(Collected data)
-*-

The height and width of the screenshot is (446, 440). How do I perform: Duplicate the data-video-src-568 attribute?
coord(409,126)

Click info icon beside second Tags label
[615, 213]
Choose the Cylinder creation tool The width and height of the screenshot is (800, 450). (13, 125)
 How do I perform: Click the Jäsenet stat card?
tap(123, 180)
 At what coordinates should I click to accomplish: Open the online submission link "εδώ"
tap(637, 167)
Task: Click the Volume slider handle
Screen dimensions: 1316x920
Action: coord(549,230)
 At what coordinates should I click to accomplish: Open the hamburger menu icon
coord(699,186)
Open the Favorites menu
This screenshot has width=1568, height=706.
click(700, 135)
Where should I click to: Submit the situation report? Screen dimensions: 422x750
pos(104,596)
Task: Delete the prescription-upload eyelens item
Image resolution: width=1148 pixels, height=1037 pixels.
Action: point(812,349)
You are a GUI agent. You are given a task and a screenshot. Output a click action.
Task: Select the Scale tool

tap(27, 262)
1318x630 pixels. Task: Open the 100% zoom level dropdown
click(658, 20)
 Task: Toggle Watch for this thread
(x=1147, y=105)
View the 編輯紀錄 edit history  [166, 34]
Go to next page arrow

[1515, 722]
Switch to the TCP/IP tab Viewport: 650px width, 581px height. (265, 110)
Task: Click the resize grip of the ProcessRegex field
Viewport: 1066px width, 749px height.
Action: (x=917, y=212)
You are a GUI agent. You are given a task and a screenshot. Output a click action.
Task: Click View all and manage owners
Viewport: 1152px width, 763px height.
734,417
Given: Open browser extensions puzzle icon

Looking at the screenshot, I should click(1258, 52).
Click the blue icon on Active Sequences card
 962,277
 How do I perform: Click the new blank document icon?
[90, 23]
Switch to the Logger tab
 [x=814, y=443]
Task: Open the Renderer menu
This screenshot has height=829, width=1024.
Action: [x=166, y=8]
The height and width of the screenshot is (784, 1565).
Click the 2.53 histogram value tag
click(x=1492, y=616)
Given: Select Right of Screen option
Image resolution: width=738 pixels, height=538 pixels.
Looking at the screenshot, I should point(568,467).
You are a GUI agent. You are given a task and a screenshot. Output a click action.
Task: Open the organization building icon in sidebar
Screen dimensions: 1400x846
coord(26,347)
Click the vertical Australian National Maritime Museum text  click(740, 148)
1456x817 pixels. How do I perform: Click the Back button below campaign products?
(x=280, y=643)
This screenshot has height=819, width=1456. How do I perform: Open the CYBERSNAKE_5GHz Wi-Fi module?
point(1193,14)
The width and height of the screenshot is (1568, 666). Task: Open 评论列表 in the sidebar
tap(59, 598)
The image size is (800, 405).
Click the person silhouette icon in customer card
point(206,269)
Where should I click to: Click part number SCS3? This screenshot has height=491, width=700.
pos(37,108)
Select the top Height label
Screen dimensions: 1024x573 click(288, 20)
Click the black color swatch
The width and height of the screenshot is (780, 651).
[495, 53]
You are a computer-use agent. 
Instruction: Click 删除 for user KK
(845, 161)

-*-

- _What is needed_
Rewrite every line from the start of the records through the line containing "Action: coord(549,230)", requests included. Multiply each coordinate in the answers by 1.6 and round to the nearest whole number, with halves rounded up.

- _Expected answer_
The height and width of the screenshot is (446, 440). How do I perform: Duplicate the data-video-src-568 attribute?
coord(654,202)

Click info icon beside second Tags label
[984, 341]
Choose the Cylinder creation tool The width and height of the screenshot is (800, 450). (21, 200)
 How do I perform: Click the Jäsenet stat card?
tap(197, 288)
 At what coordinates should I click to accomplish: Open the online submission link "εδώ"
tap(1019, 267)
Task: Click the Volume slider handle
Screen dimensions: 1316x920
Action: coord(878,368)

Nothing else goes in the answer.